Sécurité alimentaire : la contribution du Japon

Le gouvernement nippon a offert environ 1,6 milliard de F au Programme alimentaire mondial pour soutenir les populations vulnérables du Septentrion et de l’Est, mercredi à Yaoundé.

Les populations vulnérables des régions septentrionales et de l’Est sont « en haut » jusqu’au mois de novembre prochain. Elles qui connaissaient déjà une baisse drastique de leur ration alimentaire voient le gouvernement japonais voler à leur secours, en octroyant un financement d’environ 1,6 milliard de F au Programme alimentaire mondial (Pam). C’était à l’occasion de la signature d’un accord entre l’ambassadeur du Japon, Tsutomu Osawa et le représentant du Pam, Abdoulaye Balde, le 25 septembre dernier au siège du Programme alimentaire mondial mercredi à Yaoundé. Dans les détails, ce soutien japonais qui cible 222 000 personnes vulnérables, particulièrement des élèves et des enfants atteints de malnutrition s’articule sur deux volets. 
Le premier correspond à la subvention des cantines scolaires des zones ciblées afin que les enfants puissent avoir des repas à l’école. Une manière pour le gouvernement japonais de lutter contre la sous-scolarisation dans ces régions et d’encourager les enfants à se rendre massivement à l’école. Cet élan vise aussi à améliorer la sécurité alimentaire et nutritionnelle des enfants. Il s’agit d’un appui aux activités de prévention contre la malnutrition aiguë et modérée de ces enfants âgés de 6 à 59 mois et de ceux dont l’âge varie entre 24 et 59 mois. 
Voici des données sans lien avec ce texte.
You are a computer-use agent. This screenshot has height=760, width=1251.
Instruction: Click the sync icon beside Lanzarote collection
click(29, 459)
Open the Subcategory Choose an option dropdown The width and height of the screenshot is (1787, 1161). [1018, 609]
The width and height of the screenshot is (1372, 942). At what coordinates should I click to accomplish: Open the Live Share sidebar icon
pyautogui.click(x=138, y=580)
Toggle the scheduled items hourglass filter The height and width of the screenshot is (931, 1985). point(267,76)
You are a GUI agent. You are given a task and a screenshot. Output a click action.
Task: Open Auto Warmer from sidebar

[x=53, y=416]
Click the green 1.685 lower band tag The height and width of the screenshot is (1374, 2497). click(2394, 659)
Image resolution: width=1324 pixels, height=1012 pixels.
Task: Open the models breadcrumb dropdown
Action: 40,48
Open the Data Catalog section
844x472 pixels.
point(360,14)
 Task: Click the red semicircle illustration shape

« Le Japon attache une importance particulière à l’assistance alimentaire. C’est pourquoi notre gouvernement a décidé de soutenir le Cameroun dans sa démarche en vue d’améliorer la situation alimentaire des populations vulnérables », a confié l’ambassadeur du Japon. Un geste de générosité qui arrive en temps opportun et salué par le Cameroun. « C’est avec joie que nous recevons ce soutien. Il y a environ un million de Camerounais qui ont besoin d’aide alimentaire. Nous étions vraiment dans une période difficile où on commençait à couper la ration réservée aux réfugiés et aux populations hôtes. Grâce à cette aide, nous pouvons continuer à nourrir les personnes dans  ces zones jusqu’au mois de novembre », a fait savoir Abdoulaye Balde, qui ne compte pas s’arrêter là. «  On va continuer à chercher des soutiens auprès des autres organismes afin de donner à manger aux gens qui en ont besoin », a-t-il conclu.